EXERCISE OBJECTIVE -> Repeat exactly the lines below, from the line containing "Click the Boerse Monitor app icon" through the last line, both included. Leave out any pictures.

DATASET ->
##############################
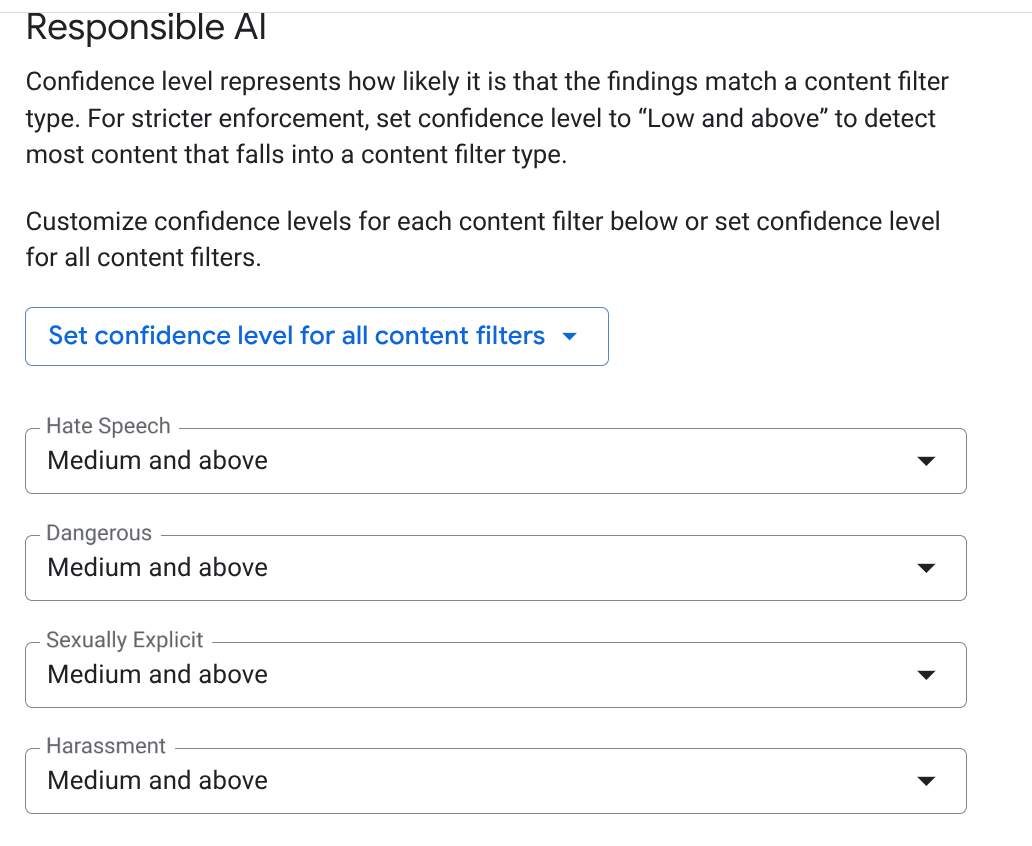Click the Responsible AI heading
The height and width of the screenshot is (846, 1032).
146,28
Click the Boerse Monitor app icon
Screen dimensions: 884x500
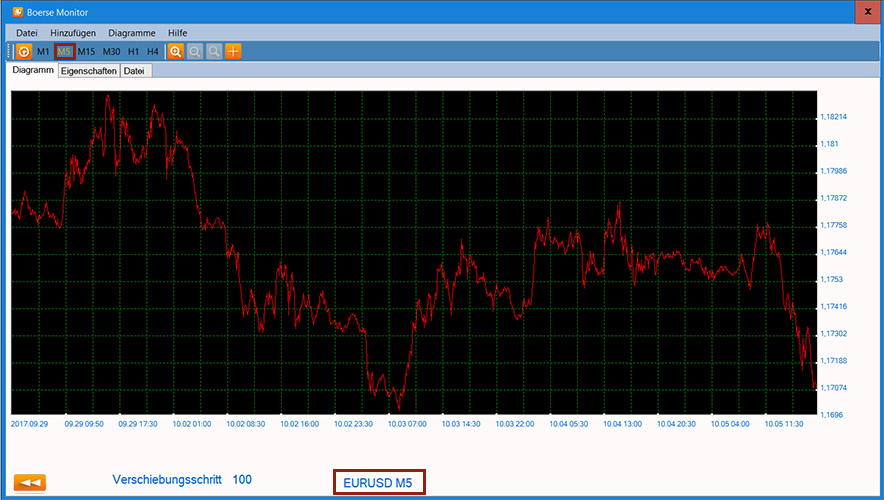click(16, 12)
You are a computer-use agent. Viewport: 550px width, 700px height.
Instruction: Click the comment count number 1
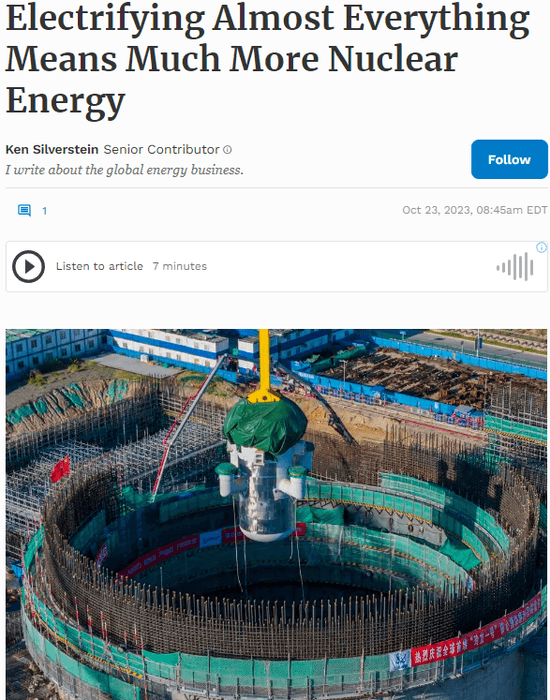pos(44,211)
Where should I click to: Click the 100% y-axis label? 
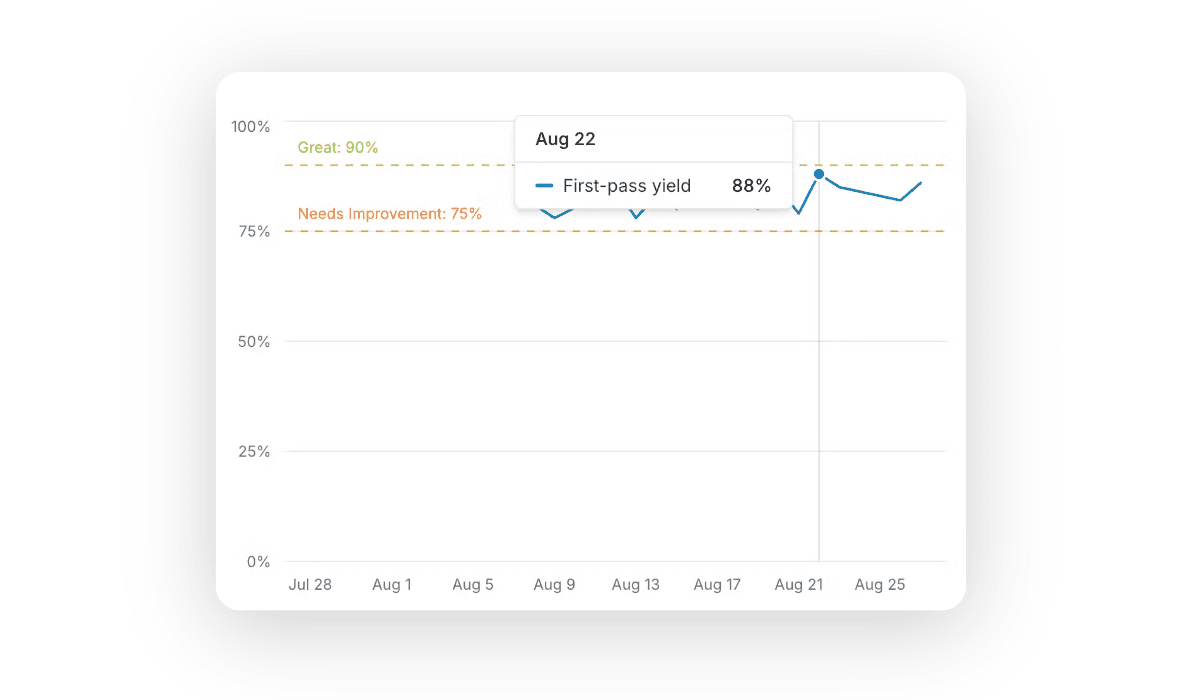tap(251, 126)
##############################
TASK SOLUTION ->
Click the Boerse Monitor app icon
Screen dimensions: 884x500
click(16, 12)
You are a computer-use agent. Viewport: 550px width, 700px height.
Instruction: Click the comment count number 1
pos(44,211)
Where should I click to: Click the 100% y-axis label? 
tap(251, 126)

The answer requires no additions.